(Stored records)
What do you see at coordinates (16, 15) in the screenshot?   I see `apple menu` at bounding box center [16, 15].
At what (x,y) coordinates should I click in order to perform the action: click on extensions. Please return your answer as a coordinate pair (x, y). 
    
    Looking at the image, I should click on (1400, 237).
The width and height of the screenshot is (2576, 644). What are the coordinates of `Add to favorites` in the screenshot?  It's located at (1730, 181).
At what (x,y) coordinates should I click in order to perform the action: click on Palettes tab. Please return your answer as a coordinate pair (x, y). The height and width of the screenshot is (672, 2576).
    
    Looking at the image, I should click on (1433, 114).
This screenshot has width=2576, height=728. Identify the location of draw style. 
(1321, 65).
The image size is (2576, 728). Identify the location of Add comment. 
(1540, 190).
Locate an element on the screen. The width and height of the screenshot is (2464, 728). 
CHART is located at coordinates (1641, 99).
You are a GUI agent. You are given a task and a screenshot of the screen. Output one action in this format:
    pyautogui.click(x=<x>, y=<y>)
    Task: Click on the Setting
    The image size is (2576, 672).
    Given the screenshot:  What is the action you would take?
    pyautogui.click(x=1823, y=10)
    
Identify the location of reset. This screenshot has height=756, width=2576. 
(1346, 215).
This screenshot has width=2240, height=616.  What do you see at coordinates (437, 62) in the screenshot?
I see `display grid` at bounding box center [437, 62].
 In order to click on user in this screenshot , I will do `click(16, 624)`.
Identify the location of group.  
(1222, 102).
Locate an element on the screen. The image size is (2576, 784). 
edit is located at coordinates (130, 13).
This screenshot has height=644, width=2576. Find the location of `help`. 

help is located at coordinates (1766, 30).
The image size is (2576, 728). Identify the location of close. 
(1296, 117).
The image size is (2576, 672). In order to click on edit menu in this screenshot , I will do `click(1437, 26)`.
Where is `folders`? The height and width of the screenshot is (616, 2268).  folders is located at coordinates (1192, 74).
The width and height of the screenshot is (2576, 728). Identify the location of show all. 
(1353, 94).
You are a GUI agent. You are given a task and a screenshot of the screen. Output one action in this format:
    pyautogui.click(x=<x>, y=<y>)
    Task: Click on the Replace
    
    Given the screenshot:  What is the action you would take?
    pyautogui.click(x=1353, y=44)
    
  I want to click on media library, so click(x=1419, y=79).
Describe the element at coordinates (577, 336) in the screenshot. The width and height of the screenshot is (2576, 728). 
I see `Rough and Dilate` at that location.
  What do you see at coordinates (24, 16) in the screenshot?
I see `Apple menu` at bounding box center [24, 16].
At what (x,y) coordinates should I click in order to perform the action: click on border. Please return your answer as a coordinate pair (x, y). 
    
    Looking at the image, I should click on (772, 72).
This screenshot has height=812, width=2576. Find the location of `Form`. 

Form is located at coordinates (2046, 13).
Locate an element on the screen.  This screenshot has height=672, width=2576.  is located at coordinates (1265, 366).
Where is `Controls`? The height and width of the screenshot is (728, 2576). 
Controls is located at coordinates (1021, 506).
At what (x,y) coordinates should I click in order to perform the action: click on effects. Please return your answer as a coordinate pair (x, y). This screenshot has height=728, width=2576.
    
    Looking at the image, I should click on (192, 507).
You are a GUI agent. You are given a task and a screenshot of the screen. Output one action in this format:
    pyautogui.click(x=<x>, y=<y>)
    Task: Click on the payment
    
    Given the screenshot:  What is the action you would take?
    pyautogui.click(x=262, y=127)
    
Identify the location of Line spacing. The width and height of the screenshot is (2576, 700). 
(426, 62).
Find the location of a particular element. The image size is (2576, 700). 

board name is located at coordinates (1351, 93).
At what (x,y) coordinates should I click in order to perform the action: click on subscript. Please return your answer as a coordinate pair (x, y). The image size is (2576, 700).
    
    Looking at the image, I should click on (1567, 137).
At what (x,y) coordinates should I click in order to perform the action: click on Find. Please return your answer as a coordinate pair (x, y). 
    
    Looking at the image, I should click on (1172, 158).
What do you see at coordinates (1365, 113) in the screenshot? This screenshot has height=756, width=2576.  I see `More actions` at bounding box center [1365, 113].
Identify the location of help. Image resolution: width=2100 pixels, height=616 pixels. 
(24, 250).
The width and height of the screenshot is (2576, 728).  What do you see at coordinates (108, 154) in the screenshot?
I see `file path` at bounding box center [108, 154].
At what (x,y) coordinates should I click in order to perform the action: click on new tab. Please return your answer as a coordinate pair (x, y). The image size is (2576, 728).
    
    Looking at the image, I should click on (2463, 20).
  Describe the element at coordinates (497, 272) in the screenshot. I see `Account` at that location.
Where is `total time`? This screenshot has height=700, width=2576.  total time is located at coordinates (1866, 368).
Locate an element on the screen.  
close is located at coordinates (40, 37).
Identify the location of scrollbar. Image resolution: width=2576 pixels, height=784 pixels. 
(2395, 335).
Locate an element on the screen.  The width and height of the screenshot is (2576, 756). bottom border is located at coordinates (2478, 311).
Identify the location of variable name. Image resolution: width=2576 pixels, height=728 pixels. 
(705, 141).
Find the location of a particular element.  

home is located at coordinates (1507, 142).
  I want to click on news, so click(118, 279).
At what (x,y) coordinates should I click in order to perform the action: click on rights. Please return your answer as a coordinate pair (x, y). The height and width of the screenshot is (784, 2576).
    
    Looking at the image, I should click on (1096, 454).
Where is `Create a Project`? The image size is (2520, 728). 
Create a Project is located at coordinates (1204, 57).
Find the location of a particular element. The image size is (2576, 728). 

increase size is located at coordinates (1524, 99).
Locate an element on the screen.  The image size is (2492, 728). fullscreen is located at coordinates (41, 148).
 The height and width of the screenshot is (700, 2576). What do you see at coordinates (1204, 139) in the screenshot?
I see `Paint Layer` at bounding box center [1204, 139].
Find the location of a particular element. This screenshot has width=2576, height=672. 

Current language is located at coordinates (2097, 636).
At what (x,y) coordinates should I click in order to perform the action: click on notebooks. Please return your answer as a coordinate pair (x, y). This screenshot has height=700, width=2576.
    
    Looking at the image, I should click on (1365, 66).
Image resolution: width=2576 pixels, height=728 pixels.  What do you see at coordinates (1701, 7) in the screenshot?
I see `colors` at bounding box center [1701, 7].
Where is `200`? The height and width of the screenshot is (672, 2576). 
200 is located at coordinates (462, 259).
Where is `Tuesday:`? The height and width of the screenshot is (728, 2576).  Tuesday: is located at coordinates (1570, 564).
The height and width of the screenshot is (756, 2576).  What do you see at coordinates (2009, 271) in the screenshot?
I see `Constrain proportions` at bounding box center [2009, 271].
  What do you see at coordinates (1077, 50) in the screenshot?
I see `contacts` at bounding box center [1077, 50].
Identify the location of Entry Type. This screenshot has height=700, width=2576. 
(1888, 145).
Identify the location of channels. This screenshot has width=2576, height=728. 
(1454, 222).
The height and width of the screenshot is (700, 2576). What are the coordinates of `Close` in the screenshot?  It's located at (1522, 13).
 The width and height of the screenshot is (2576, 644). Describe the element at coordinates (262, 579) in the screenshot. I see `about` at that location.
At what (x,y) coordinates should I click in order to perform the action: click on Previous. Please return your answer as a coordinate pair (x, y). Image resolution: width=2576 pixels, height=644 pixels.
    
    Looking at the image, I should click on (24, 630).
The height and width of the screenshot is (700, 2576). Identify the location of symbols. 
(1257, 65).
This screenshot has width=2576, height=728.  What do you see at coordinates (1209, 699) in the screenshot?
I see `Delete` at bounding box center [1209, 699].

• **EXERCISE OBJECTIVE**:
Please copy out the part of the listing from the line containing "Identify the location of scrollbar." down to the line containing "coordinates (2478, 311).", changing "scrollbar" to "scroll bar" and leaving everything else as it is.

• **WRITTEN RESPONSE**:
Identify the location of scroll bar. Image resolution: width=2576 pixels, height=784 pixels. 
(2395, 335).
Locate an element on the screen.  The width and height of the screenshot is (2576, 756). bottom border is located at coordinates (2478, 311).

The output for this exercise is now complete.